New UN Report Reveals Staggering Number of Casualties in Iraq in 2015
The numbers could be even higher, the UN said.
-- At least 18,802 civilians were killed in Iraq and another 36,245 were wounded between Jan. 1, 2014 and Oct. 31, 2015, according to a new report by the United Nations.
Due to difficulties in verifying every incident, the numbers could be even higher, according to the United Nations Assistance Mission for Iraq (UNAMI) and the Office of the United Nations High Commissioner for Human Rights (OHCHR), who published the report.
“Improvised explosive devices (IEDs), including body-borne (BBIED), vehicle-borne (VBIED), and suicide vehicle-borne (SVBIED) devices, were the deadliest tactic used against civilians,” the report said. “The remaining civilian casualties were attributed to airstrikes, shelling, small arms fire, burning, beheading, knife attacks, unexploded ordnance, and other means.”

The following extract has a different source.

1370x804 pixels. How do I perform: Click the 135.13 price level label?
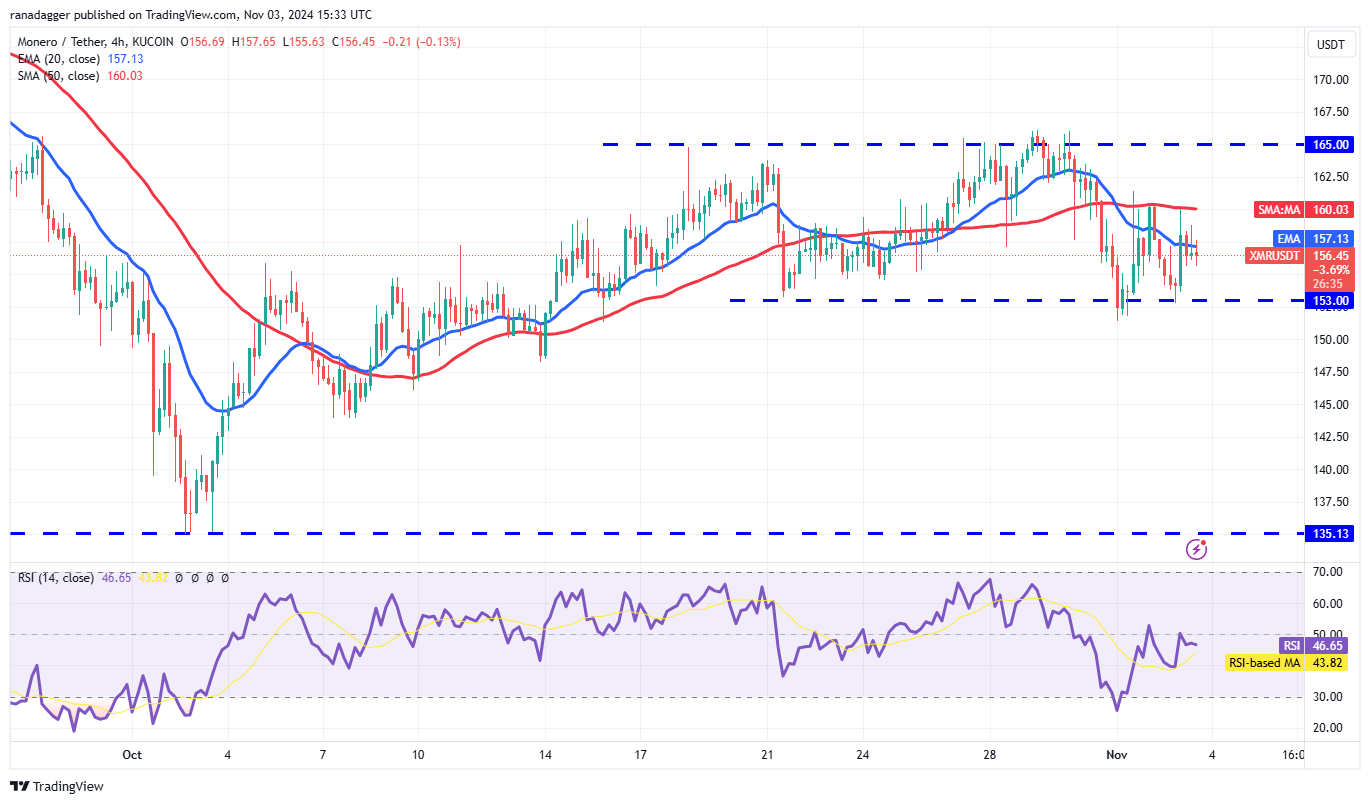1330,533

The Iraq Body Count, which maintains the world’s largest public database of civilian deaths in Iraq since 2003, separately described 2015 as "a catastrophic normal."

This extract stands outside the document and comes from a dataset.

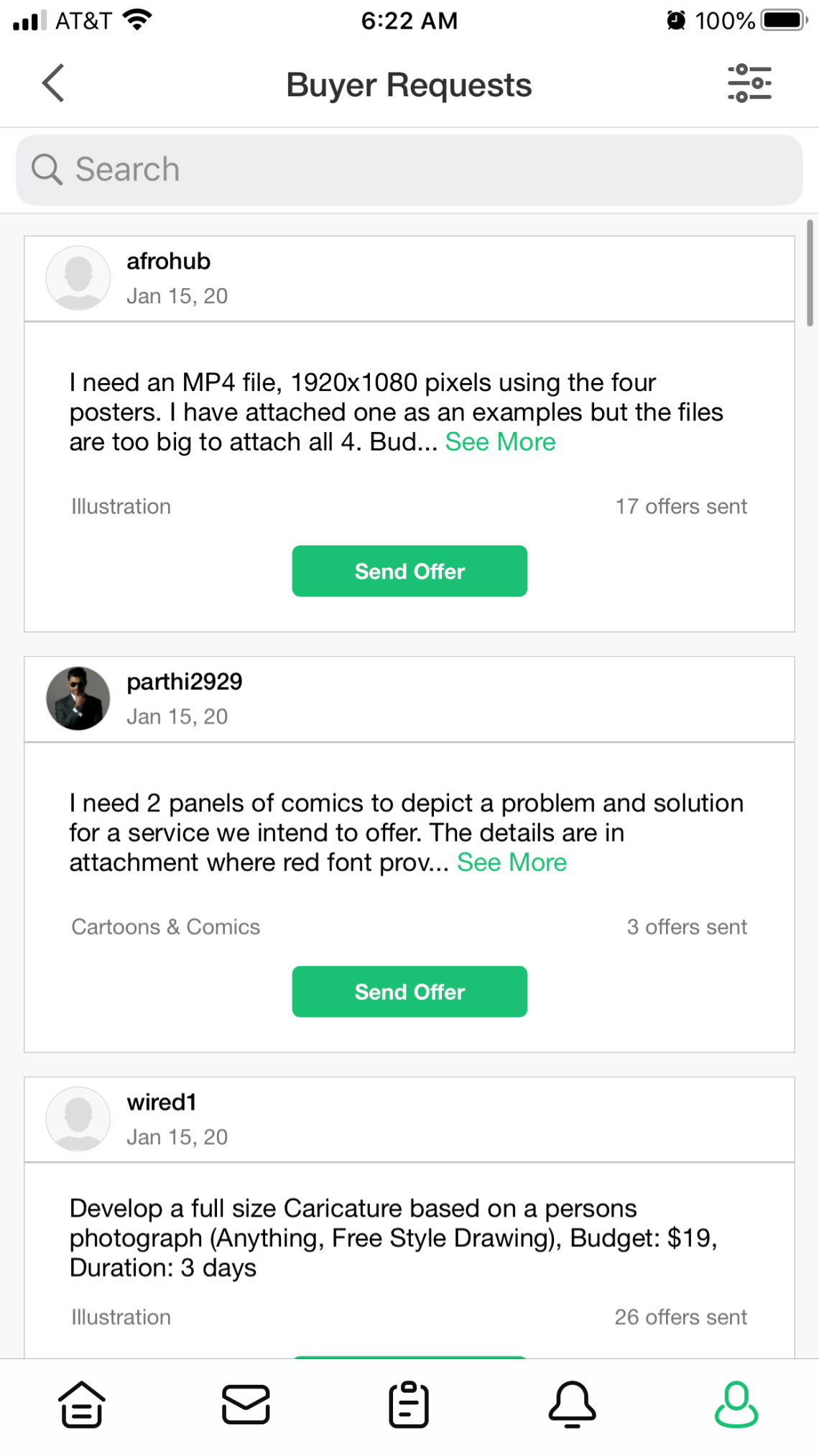819x1456 pixels.
Task: Open the parthi2929 username
Action: (x=185, y=682)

“More were killed in 2015 than in the years 2010, 2011 and 2012 combined,” according to the Iraq Body Count.
The independent group stated that in 2015, 8,818 civilians were reported killed by the Islamic State, while coalition and Iraqi airstrikes killed 1,295 civilians. "Unidentified actors" reportedly executed 1,246 civilians last year.
In addition, more than 3 million have been displaced due to raging violence in Iraq, the UN said, including over 1 million school-age girls and boys from January 2014 through September 2015.
At least 4,424 members of the U.S. military have died in the Iraq War since March 2003, the U.S. Department of Defense said.